TASK SET:
**A.** In the blog post about the Screen Actors Guild, what led the guild to seek a strike authorization vote from its members?
**B.** Reproduce the part of the blog post about the Screen Actors Guild between "Sunday, November 23, 2008" and "since June 30.", inclusive.

TEXT FOR ANALYSIS:
-----
Sunday, November 23, 2008

Here We Go Again?

This will (hopefully) come to naught. But it still causes me to fill my pants:

In a move that ups the ante in the stalemate between actors and the studios over a new labor contract, the Screen Actors Guild has decided to pursue a strike authorization vote from its 120,000 members.

The decision came early Saturday morning after two days of mediation failed to bridge deep differences between the sides over how actors should be paid for work that is distributed over the Internet. Actors have been working without a contract since June 30.

Although a last-minute breakthrough is still possible, the actors and the studios now look to be inching closer to a costly showdown that would have seemed remote only a month ago.

Fabulous.

The economy is in free fall, every other Hollywood labor organization has signed new three-year deals, and the actors get ready to pull the trigger.

I'll give it you as gently as I can.
-----
RECORDED INFORMATION:

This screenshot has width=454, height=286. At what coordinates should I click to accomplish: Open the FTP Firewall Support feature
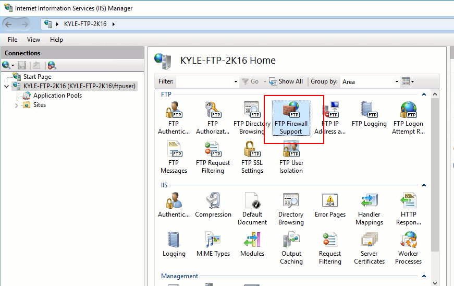tap(291, 118)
-----
ANSWERS:
**A.** The guild made the decision early Saturday morning after two days of mediation failed to bridge deep differences with the studios over how actors should be paid for work distributed over the Internet. Actors had been working without a contract since June 30.

**B.**
Sunday, November 23, 2008

Here We Go Again?

This will (hopefully) come to naught. But it still causes me to fill my pants:

In a move that ups the ante in the stalemate between actors and the studios over a new labor contract, the Screen Actors Guild has decided to pursue a strike authorization vote from its 120,000 members.

The decision came early Saturday morning after two days of mediation failed to bridge deep differences between the sides over how actors should be paid for work that is distributed over the Internet. Actors have been working without a contract since June 30.